[TRY IT]: All of the records shown below need to be copied with no differences.

=== Section Start ===

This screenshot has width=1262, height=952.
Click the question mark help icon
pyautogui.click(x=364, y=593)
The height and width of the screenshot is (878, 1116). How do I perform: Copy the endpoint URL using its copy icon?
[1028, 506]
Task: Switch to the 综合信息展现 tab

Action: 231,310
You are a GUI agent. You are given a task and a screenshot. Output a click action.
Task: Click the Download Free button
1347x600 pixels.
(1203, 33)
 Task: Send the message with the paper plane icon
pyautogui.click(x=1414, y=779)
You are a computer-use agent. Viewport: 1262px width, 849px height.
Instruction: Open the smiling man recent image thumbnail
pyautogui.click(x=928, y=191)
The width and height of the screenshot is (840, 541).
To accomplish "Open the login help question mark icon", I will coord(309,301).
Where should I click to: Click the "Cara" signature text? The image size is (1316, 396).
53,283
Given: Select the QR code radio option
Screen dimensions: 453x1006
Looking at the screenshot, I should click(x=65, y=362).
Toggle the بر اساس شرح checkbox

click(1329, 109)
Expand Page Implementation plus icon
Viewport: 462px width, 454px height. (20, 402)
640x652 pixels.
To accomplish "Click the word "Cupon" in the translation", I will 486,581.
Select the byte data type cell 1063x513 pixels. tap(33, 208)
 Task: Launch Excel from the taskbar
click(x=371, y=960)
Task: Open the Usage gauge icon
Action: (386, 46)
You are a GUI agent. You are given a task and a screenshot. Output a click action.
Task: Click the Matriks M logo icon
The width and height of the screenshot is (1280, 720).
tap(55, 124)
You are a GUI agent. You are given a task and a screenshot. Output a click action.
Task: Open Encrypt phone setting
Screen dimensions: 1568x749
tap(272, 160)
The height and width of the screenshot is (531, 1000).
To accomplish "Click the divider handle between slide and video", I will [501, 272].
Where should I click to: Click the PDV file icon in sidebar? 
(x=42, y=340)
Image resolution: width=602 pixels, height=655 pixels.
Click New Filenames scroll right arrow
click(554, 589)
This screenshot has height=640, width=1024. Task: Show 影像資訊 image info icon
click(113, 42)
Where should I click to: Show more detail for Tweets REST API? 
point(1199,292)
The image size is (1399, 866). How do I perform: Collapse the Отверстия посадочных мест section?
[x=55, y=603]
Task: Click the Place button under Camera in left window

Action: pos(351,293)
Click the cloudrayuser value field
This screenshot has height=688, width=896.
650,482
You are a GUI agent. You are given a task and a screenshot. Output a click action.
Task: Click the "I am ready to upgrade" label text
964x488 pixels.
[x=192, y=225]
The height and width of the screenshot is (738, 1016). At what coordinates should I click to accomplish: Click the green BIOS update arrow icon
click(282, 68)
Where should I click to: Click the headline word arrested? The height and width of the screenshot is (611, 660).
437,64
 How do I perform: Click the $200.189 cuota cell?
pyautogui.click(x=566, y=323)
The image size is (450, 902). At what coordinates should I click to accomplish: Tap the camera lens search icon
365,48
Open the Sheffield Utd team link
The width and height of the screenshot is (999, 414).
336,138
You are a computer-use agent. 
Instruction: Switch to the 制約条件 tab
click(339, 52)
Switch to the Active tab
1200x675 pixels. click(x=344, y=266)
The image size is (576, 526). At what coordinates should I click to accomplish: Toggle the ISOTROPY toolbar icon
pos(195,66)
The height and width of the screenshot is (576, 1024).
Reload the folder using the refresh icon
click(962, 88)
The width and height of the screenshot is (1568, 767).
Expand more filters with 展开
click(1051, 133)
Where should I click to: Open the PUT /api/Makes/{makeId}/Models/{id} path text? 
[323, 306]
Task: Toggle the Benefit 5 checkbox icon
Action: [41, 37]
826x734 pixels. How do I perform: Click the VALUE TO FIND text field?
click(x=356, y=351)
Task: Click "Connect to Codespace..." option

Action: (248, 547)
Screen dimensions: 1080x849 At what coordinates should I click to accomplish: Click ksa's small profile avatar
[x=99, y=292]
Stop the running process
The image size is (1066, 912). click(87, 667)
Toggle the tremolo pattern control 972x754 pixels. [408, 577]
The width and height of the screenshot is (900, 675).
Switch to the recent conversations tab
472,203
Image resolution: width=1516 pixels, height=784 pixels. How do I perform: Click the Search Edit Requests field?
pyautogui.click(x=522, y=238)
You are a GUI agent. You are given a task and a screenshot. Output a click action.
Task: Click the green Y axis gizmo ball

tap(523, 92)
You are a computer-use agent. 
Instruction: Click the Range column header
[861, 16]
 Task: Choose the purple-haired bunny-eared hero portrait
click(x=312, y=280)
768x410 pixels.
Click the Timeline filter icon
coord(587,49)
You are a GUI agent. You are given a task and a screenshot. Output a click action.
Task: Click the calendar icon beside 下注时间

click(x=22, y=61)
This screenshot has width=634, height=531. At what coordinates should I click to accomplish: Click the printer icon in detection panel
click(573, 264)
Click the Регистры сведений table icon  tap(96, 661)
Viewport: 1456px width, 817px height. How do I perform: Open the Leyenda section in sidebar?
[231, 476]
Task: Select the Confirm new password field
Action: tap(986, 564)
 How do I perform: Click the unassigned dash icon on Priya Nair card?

=== Section End ===

[YOUR RESPONSE]:
This screenshot has width=1262, height=952.
Click the question mark help icon
pyautogui.click(x=364, y=593)
The height and width of the screenshot is (878, 1116). How do I perform: Copy the endpoint URL using its copy icon?
[1028, 506]
Task: Switch to the 综合信息展现 tab

Action: 231,310
You are a GUI agent. You are given a task and a screenshot. Output a click action.
Task: Click the Download Free button
1347x600 pixels.
(1203, 33)
 Task: Send the message with the paper plane icon
pyautogui.click(x=1414, y=779)
You are a computer-use agent. Viewport: 1262px width, 849px height.
Instruction: Open the smiling man recent image thumbnail
pyautogui.click(x=928, y=191)
The width and height of the screenshot is (840, 541).
To accomplish "Open the login help question mark icon", I will coord(309,301).
Where should I click to: Click the "Cara" signature text? The image size is (1316, 396).
53,283
Given: Select the QR code radio option
Screen dimensions: 453x1006
Looking at the screenshot, I should click(x=65, y=362).
Toggle the بر اساس شرح checkbox

click(1329, 109)
Expand Page Implementation plus icon
Viewport: 462px width, 454px height. (20, 402)
640x652 pixels.
To accomplish "Click the word "Cupon" in the translation", I will 486,581.
Select the byte data type cell 1063x513 pixels. tap(33, 208)
 Task: Launch Excel from the taskbar
click(x=371, y=960)
Task: Open the Usage gauge icon
Action: (386, 46)
You are a GUI agent. You are given a task and a screenshot. Output a click action.
Task: Click the Matriks M logo icon
The width and height of the screenshot is (1280, 720).
tap(55, 124)
You are a GUI agent. You are given a task and a screenshot. Output a click action.
Task: Open Encrypt phone setting
Screen dimensions: 1568x749
tap(272, 160)
The height and width of the screenshot is (531, 1000).
To accomplish "Click the divider handle between slide and video", I will [501, 272].
Where should I click to: Click the PDV file icon in sidebar? 
(x=42, y=340)
Image resolution: width=602 pixels, height=655 pixels.
Click New Filenames scroll right arrow
click(554, 589)
This screenshot has height=640, width=1024. Task: Show 影像資訊 image info icon
click(113, 42)
Where should I click to: Show more detail for Tweets REST API? 
point(1199,292)
The image size is (1399, 866). How do I perform: Collapse the Отверстия посадочных мест section?
[x=55, y=603]
Task: Click the Place button under Camera in left window

Action: pos(351,293)
Click the cloudrayuser value field
This screenshot has height=688, width=896.
650,482
You are a GUI agent. You are given a task and a screenshot. Output a click action.
Task: Click the "I am ready to upgrade" label text
964x488 pixels.
[x=192, y=225]
The height and width of the screenshot is (738, 1016). At what coordinates should I click to accomplish: Click the green BIOS update arrow icon
click(282, 68)
Where should I click to: Click the headline word arrested? The height and width of the screenshot is (611, 660).
437,64
 How do I perform: Click the $200.189 cuota cell?
pyautogui.click(x=566, y=323)
The image size is (450, 902). At what coordinates should I click to accomplish: Tap the camera lens search icon
365,48
Open the Sheffield Utd team link
The width and height of the screenshot is (999, 414).
336,138
You are a computer-use agent. 
Instruction: Switch to the 制約条件 tab
click(339, 52)
Switch to the Active tab
1200x675 pixels. click(x=344, y=266)
The image size is (576, 526). At what coordinates should I click to accomplish: Toggle the ISOTROPY toolbar icon
pos(195,66)
The height and width of the screenshot is (576, 1024).
Reload the folder using the refresh icon
click(962, 88)
The width and height of the screenshot is (1568, 767).
Expand more filters with 展开
click(1051, 133)
Where should I click to: Open the PUT /api/Makes/{makeId}/Models/{id} path text? 
[323, 306]
Task: Toggle the Benefit 5 checkbox icon
Action: [41, 37]
826x734 pixels. How do I perform: Click the VALUE TO FIND text field?
click(x=356, y=351)
Task: Click "Connect to Codespace..." option

Action: (248, 547)
Screen dimensions: 1080x849 At what coordinates should I click to accomplish: Click ksa's small profile avatar
[x=99, y=292]
Stop the running process
The image size is (1066, 912). click(87, 667)
Toggle the tremolo pattern control 972x754 pixels. [408, 577]
The width and height of the screenshot is (900, 675).
Switch to the recent conversations tab
472,203
Image resolution: width=1516 pixels, height=784 pixels. How do I perform: Click the Search Edit Requests field?
pyautogui.click(x=522, y=238)
You are a GUI agent. You are given a task and a screenshot. Output a click action.
Task: Click the green Y axis gizmo ball

tap(523, 92)
You are a computer-use agent. 
Instruction: Click the Range column header
[861, 16]
 Task: Choose the purple-haired bunny-eared hero portrait
click(x=312, y=280)
768x410 pixels.
Click the Timeline filter icon
coord(587,49)
You are a GUI agent. You are given a task and a screenshot. Output a click action.
Task: Click the calendar icon beside 下注时间

click(x=22, y=61)
This screenshot has width=634, height=531. At what coordinates should I click to accomplish: Click the printer icon in detection panel
click(573, 264)
Click the Регистры сведений table icon  tap(96, 661)
Viewport: 1456px width, 817px height. How do I perform: Open the Leyenda section in sidebar?
[231, 476]
Task: Select the Confirm new password field
Action: tap(986, 564)
 How do I perform: Click the unassigned dash icon on Priya Nair card?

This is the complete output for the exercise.